There are many other great features for users who would like to extend Pyrus, including a seamless API for accessing package.xml which is identical regardless of whether the package.xml is from an .xml file, an archive, or an installed package's registry.
Of course, all of these features only matter if they work, and to move along that path, I've been spending my time unit testing up a storm. Using the run-tests command of the old PEAR installer, I'm writing and refining tests. With the addition of xdebug code coverage (pear run-tests -rx does the trick), it is possible to see where stuff is being executed. Unfortunately, I don't like the existing reporting tools (call me a snob), so I whipped up a very simple coverage analyzer and popped it into the subversion where all of PEAR2 is stored.

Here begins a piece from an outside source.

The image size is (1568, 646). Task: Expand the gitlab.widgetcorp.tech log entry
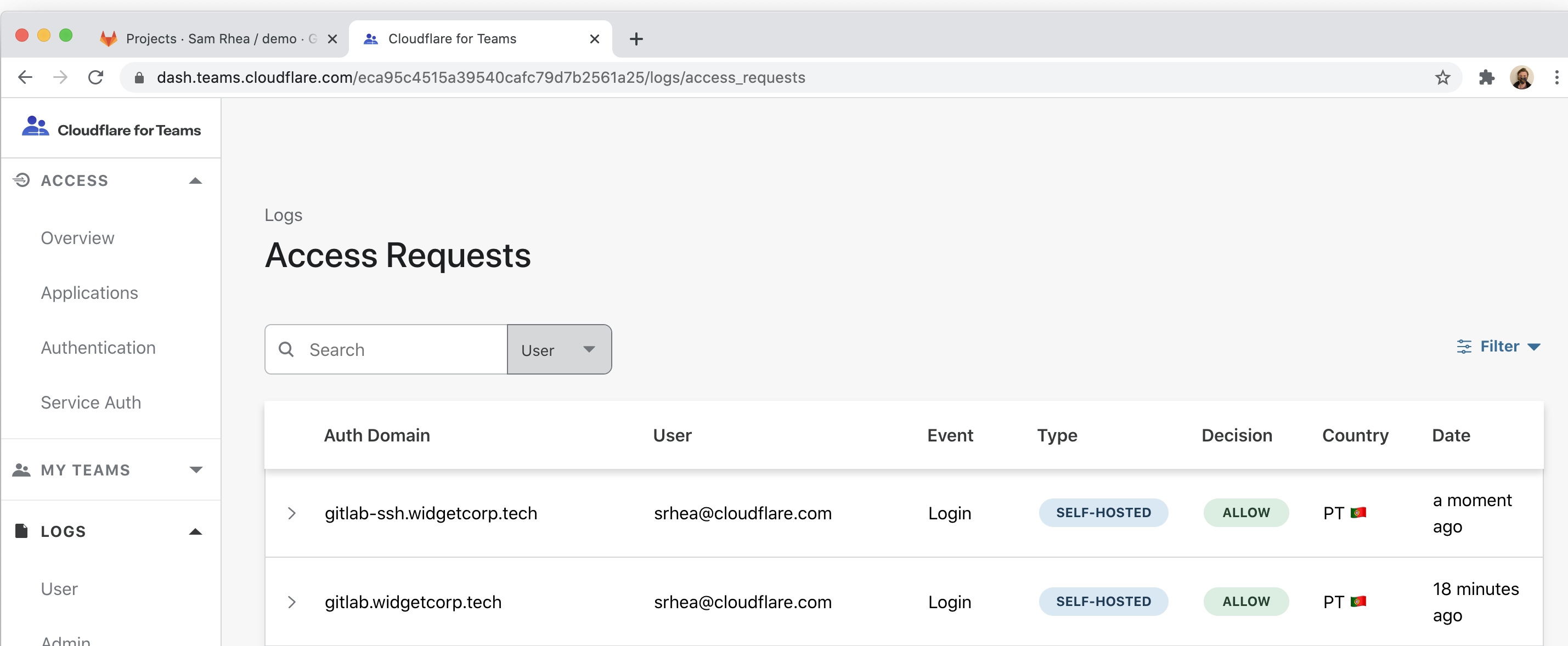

When I say simple, I mean here is the script for generating the source (svn link):
<?phpnamespace
{function __autoload
($c){ $c =
str_replace('PEAR2\Pyrus\Developer\CoverageAnalyzer\\',
'',
$c);
include __DIR__ .
'/' .
$c .
'.php';
}}namespace PEAR2\Pyrus\Developer\CoverageAnalyzer
{ $a =
new Aggregator
(realpath('../../../../../Pyrus/tests'),
realpath('../../../../../Pyrus/src'));
if (file_exists(__DIR__ .
'/test')) { foreach (new DirectoryIterator
(__DIR__ .
'/test') as $file) { if ($file->
isDot()) continue;
unlink($file->
getPathName());
} } else { mkdir(__DIR__ .
'/test');
} $a->
render(__DIR__ .
'/test');
}?> Highlighting is a little wonky because this is PHP 5.3+ code, but my blog is running 5.2.
The output is at http://pear.php.net/~greg/coverage/. This is a dumbed-down version of gcov.php.net, which I found extraordinarily helpful when writing the unit tests for ext/phar, but unlike gcov, there are some fantastically helpful features. The short list:
- summary of all executed files and their coverage
- project coverage (lines executed, lines covered, and the percentage of covered code)
- annotated source showing the lines covered with hyperlinks to lists of tests that cover each line
- this one excites me: per-test code coverage.
For instance,
this report shows the tests that execute line 660 of PackageFile/v2.php,
next this report shows the files that the PackageFile_v2/basic/file.phpt test actually executes with their proportional coverage, and
finally this report shows
the lines in PackageFile/v2.php that are executed by the file.phpt test.
This last part is extremely useful to me, I have already used it to determine when a test is not executing the lines I expect it should be, and to fix problems such as using isset() instead of array_key_exists(), which would otherwise be very difficult to track down.
As you can also see, only 30% of the source to Pyrus is covered by the current tests, and so there is a long ways to go to full coverage. If any of this work interests you, feel free to contribute, PEAR2 has a much lower barrier to entry than PEAR, and as you can see, we need all the help we can get to bring this baby off the ground.